Steep Plunge In Yield Curve Spreads, Inversions And A Recession Loom

Yield spikes but spreads collapsed across the board on Thursday as the market priced in more rate hikes as well as sooner rate hikes by the Fed.

Yield Curve Spreads from the Fed and Mish Calculations 

Yield Curve Spreads from the Fed and Mish Calculations 

 

Massive Bond Market Carnage 

There was massive bond market carnage on Thursday as yields spiked across the board.

Yields rose faster in the mid-tiers than the long end so the end result was a very bearish flattening.  

The 10-7 spread is zero and briefly inverted, that is the 7-year note yielded more than the 10-year note.

The 10-5 spread is down to 9 basis points and the 5-3 spread is 12 basis points. One basis point equals 0.01 percentage points of yield.

The much-watched 10-2 spread collapsed from 58 basis points to 42 basis points meaning rates on the 2-year note rose 16 basis points more than the yield on the 10-year note. 

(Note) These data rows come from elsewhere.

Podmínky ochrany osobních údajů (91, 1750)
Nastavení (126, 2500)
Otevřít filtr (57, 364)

Typically the 10-2 spread inverts before the recession but there is no requirement for that to happen. 

Half-Point Hike Now Expected in March

Rate hike odds courtesy of CME Fedwatch Tool.

Rate hike odds courtesy of CME Fedwatch Tool.

 

The market now fully expects a half-point hike by the Fed at the March 16 FOMC meeting. 

Expectations gyrated wildly following CPI data and Hawkish Words by St. Louis Fed President James Bullard

I’d like to see 100 basis points in the bag by July 1,” Bullard, a voter on monetary policy this year, said in an interview with Bloomberg News on Thursday. “I was already more hawkish but I have pulled up dramatically what I think the committee should do.”

The Fed could have and should have been hiking long ago. Now the economy is weakening and inversions loom before the Fed gets in its first hike. 

If the Fed does a half-point hike in March, I expect major inversions including the 10-2, signaling recession on the horizon.

CPI Trigger 

Consumer Price Index (CPI) data from BLS, chart by Mish

Consumer Price Index (CPI) data from BLS, chart by Mish

The BLS CPI report triggered the bond carnage as noted in CPI Jumps Most Since February 1982, Up at Least 0.5% 9 Out of Eleven Months.

Year-Over-Year Key Details

  • The all items index rose 7.5 percent for the 12 months ending January, the largest 12-month increase since the period ending February 1982.
  • All items excluding the food and energy index rose 6.0 percent, the largest 12-month change since the period ending August 1982.